A utilização de cascas de banana para a remoção de metais pesados da água é uma descoberta de investigadores da Universidade de Aveiro. A aplicação de cascas de banana para remoção de mercúrio através de processos de sorção, pode ser realizada em estações de tratamento de águas residuais, em efluentes industriais, ou mesmo em qualquer outro sistema que contenha águas contaminadas.
A descoberta ficou a cargo de um grupo de investigadores da Universidade de Aveiro que, ao analisar os compostos das cascas de banana, detetou materiais com grupos funcionais (celulose, lenhina e hemicelulose) que captam o mercúrio na água.
Segundo Elaine Fabre, uma das investigadoras do projeto, destaca que “o que as [cascas de banana] diferencia dos outros materiais biológicos que, também são formados por celulose, lenhina e hemicelulose, é que as mesmas são mais ricas em grupos de enxofre e o mercúrio tem elevada afinidade por esse elemento”.

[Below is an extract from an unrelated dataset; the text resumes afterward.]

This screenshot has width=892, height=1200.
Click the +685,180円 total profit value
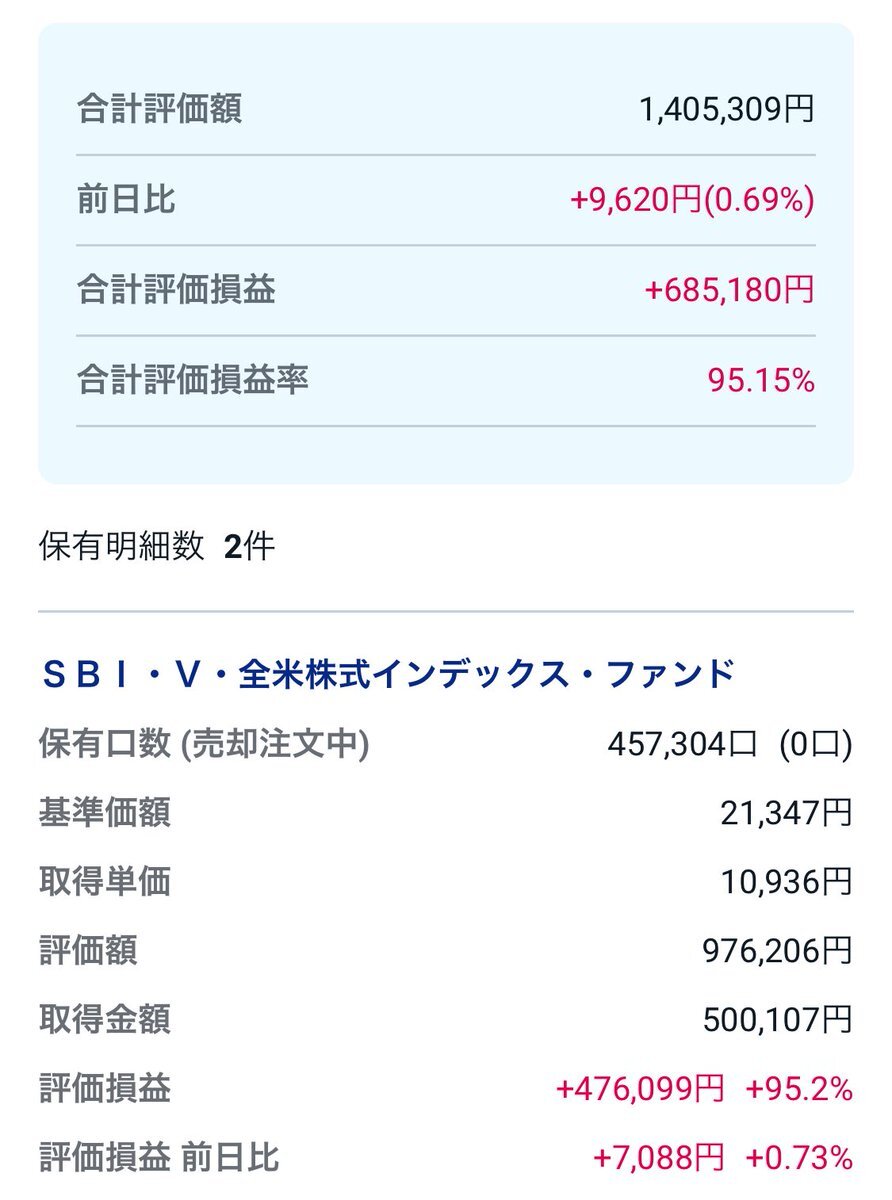click(x=730, y=290)
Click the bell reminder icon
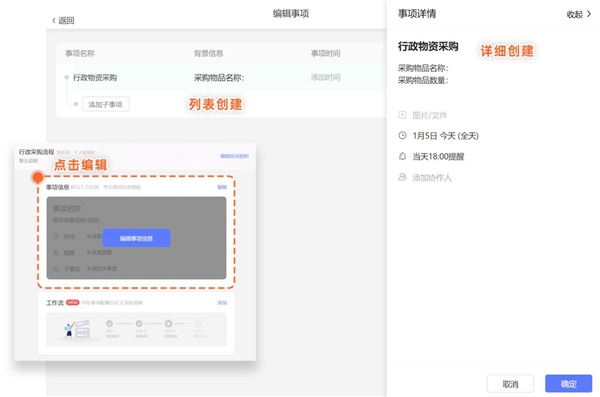 click(402, 156)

As cascas foram já testadas em diversos sistemas reais. Com água da torneira, água do mar ou água de efluentes industriais, e na presença de muitos outros elementos para além de metais pesados, em todos os casos as cascas mostraram-se eficazes.
A descoberta publicada na revista Science of The Total Environment, mostra que para tratar 100 litros de água contaminada com 0,05 miligramas de mercúrio, e de forma a atingir-se a concentração permitida para águas de consumo humano, que é de 0,001 miligramas de mercúrio por litro, seriam necessários apenas 291 gramas de cascas.